**Input**
━━━━━━━━━━━━━━━━━━━━
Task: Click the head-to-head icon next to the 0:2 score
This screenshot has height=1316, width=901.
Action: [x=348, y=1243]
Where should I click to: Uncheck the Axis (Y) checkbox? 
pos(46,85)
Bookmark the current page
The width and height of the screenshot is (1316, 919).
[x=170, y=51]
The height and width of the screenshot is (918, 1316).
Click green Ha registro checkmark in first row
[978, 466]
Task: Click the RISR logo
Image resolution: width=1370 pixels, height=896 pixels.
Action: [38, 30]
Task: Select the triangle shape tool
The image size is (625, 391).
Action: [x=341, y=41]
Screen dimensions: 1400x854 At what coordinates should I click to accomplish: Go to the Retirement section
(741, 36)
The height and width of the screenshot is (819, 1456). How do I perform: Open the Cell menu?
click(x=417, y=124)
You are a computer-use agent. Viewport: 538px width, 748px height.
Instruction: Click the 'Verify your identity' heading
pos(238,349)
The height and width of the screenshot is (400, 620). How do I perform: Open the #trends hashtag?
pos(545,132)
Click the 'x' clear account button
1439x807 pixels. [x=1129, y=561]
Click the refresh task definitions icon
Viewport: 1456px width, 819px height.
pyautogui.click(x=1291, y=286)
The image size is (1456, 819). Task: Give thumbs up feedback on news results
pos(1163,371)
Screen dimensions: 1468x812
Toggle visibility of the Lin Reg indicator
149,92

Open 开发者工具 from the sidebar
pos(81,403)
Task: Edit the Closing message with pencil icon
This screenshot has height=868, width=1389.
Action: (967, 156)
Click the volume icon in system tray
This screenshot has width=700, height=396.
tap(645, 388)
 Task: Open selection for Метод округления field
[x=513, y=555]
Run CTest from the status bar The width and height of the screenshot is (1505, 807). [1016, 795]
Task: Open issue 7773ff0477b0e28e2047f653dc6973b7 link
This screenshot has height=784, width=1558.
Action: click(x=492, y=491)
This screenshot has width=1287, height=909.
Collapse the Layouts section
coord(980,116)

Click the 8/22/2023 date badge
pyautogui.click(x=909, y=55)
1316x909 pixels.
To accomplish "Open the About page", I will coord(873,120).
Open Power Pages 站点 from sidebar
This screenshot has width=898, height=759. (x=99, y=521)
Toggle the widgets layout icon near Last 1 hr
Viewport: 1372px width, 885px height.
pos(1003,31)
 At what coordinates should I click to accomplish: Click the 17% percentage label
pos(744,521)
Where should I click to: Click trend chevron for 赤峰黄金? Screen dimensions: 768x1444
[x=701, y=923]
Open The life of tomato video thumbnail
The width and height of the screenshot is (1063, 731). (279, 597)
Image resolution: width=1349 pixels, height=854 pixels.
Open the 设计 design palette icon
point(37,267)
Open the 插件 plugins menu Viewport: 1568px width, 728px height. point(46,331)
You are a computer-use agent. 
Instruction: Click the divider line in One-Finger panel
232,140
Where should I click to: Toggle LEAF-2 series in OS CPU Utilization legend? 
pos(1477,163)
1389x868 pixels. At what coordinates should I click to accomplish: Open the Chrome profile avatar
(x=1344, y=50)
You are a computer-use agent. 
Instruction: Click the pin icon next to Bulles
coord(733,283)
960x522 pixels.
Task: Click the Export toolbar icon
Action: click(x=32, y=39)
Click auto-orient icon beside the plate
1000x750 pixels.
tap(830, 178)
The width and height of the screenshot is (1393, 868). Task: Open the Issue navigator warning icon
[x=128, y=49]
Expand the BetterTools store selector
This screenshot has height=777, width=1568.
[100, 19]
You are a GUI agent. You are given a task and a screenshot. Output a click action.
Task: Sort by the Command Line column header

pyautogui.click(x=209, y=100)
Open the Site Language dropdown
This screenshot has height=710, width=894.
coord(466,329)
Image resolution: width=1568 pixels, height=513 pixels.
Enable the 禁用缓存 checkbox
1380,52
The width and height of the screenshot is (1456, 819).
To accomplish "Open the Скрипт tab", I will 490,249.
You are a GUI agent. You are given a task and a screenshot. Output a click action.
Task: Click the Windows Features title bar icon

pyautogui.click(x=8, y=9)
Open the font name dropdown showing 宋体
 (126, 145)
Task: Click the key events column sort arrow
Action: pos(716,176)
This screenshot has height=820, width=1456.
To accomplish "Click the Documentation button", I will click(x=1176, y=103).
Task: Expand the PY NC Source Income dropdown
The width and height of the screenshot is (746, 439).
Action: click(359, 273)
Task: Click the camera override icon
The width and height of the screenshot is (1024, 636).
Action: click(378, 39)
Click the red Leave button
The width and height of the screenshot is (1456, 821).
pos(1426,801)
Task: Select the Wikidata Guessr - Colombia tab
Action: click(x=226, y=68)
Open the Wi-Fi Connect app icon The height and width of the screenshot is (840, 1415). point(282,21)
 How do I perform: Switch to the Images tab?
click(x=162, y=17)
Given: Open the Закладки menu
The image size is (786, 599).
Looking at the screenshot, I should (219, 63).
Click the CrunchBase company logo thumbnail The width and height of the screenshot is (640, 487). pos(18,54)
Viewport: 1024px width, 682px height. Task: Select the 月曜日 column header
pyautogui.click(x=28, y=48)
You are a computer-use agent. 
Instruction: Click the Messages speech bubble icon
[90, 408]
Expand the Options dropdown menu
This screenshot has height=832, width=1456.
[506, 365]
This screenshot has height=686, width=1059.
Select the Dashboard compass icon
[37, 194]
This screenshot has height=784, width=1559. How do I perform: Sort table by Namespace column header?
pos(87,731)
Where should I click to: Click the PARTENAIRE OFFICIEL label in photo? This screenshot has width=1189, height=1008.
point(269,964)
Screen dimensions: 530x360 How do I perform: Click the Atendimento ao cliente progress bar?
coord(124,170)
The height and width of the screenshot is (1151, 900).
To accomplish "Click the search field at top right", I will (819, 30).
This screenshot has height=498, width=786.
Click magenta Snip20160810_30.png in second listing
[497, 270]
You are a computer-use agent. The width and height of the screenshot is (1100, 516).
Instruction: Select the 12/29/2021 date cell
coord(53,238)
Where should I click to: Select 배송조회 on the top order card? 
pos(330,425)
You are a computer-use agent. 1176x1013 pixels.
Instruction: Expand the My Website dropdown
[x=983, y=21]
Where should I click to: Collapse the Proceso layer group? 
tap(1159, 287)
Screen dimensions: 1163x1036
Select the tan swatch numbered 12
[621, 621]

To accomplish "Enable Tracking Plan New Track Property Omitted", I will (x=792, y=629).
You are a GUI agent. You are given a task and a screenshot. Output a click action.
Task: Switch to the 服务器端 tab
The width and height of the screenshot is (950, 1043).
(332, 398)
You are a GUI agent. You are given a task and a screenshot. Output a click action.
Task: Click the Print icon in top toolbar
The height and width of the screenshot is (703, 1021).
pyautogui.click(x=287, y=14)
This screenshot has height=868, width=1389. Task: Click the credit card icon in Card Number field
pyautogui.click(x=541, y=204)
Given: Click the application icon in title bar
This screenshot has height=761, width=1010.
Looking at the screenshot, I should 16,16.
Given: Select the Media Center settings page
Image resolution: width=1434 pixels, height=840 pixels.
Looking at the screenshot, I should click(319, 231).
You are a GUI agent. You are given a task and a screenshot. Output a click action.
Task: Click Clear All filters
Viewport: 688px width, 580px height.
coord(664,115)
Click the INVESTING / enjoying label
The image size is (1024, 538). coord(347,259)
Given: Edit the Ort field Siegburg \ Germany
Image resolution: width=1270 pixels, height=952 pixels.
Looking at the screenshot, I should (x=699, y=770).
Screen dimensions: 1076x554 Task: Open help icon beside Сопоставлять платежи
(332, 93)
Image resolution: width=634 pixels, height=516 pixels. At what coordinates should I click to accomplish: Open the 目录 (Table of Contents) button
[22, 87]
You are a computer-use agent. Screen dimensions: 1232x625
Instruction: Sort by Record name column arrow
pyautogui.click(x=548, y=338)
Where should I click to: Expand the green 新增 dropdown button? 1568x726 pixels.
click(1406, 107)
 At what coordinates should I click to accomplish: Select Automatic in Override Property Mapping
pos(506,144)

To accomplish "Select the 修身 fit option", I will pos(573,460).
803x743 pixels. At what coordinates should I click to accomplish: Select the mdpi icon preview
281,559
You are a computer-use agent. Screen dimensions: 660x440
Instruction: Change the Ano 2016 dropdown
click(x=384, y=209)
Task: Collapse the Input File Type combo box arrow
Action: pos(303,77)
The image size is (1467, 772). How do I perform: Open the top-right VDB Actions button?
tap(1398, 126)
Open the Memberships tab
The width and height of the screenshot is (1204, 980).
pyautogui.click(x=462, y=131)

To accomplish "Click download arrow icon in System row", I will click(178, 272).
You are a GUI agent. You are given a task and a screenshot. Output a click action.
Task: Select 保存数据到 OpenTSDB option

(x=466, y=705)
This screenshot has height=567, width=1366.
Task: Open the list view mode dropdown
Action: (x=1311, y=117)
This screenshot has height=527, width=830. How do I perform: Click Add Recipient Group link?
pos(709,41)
━━━━━━━━━━━━━━━━━━━━
**Task to carry out**
Reproduce the rows verbatim, starting at the line that contains "Screen dimensions: 1076x554" and ending at the last line of the rows.

**Worked solution**
Screen dimensions: 1076x554 Task: Open help icon beside Сопоставлять платежи
(332, 93)
Image resolution: width=634 pixels, height=516 pixels. At what coordinates should I click to accomplish: Open the 目录 (Table of Contents) button
[22, 87]
You are a computer-use agent. Screen dimensions: 1232x625
Instruction: Sort by Record name column arrow
pyautogui.click(x=548, y=338)
Where should I click to: Expand the green 新增 dropdown button? 1568x726 pixels.
click(1406, 107)
 At what coordinates should I click to accomplish: Select Automatic in Override Property Mapping
pos(506,144)

To accomplish "Select the 修身 fit option", I will pos(573,460).
803x743 pixels. At what coordinates should I click to accomplish: Select the mdpi icon preview
281,559
You are a computer-use agent. Screen dimensions: 660x440
Instruction: Change the Ano 2016 dropdown
click(x=384, y=209)
Task: Collapse the Input File Type combo box arrow
Action: pos(303,77)
The image size is (1467, 772). How do I perform: Open the top-right VDB Actions button?
tap(1398, 126)
Open the Memberships tab
The width and height of the screenshot is (1204, 980).
pyautogui.click(x=462, y=131)

To accomplish "Click download arrow icon in System row", I will click(178, 272).
You are a GUI agent. You are given a task and a screenshot. Output a click action.
Task: Select 保存数据到 OpenTSDB option

(x=466, y=705)
This screenshot has height=567, width=1366.
Task: Open the list view mode dropdown
Action: (x=1311, y=117)
This screenshot has height=527, width=830. How do I perform: Click Add Recipient Group link?
pos(709,41)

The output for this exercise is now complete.